(Word and element location data)
◇ ◇ ◇ ◇

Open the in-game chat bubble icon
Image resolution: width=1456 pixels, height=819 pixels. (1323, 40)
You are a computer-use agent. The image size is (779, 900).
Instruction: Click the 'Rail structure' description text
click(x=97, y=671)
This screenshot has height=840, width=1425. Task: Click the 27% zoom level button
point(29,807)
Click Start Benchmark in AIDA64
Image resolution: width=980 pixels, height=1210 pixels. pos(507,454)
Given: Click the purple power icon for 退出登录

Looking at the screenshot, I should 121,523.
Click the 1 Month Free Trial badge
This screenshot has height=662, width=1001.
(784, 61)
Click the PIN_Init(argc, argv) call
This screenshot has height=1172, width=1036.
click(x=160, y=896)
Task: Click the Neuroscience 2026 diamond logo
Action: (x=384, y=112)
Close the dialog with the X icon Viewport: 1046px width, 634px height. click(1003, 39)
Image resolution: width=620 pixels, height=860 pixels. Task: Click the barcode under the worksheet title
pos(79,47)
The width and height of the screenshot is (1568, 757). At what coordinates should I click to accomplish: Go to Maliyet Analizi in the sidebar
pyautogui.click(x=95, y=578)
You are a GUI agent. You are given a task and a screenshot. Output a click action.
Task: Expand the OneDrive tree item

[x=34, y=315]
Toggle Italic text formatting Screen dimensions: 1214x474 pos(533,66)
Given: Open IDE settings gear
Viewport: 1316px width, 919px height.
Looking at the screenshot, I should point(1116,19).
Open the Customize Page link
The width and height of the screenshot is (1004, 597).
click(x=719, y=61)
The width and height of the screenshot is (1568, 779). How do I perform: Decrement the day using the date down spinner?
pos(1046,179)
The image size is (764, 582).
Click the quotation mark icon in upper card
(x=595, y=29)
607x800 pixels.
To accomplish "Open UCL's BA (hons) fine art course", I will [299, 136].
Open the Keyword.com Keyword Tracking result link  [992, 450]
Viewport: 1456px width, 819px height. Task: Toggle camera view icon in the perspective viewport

◇ ◇ ◇ ◇

Please render the part of the listing that opens with the line containing "Click Start Benchmark in AIDA64" and closes with the line containing "Close the dialog" as a Markdown table with the columns Row and Listing line, leaving out blank lines.

| Row | Listing line |
|---|---|
| 1 | Click Start Benchmark in AIDA64 |
| 2 | Image resolution: width=980 pixels, height=1210 pixels. pos(507,454) |
| 3 | Given: Click the purple power icon for 退出登录 |
| 4 | Looking at the screenshot, I should 121,523. |
| 5 | Click the 1 Month Free Trial badge |
| 6 | This screenshot has height=662, width=1001. |
| 7 | (784, 61) |
| 8 | Click the PIN_Init(argc, argv) call |
| 9 | This screenshot has height=1172, width=1036. |
| 10 | click(x=160, y=896) |
| 11 | Task: Click the Neuroscience 2026 diamond logo |
| 12 | Action: (x=384, y=112) |
| 13 | Close the dialog with the X icon Viewport: 1046px width, 634px height. click(1003, 39) |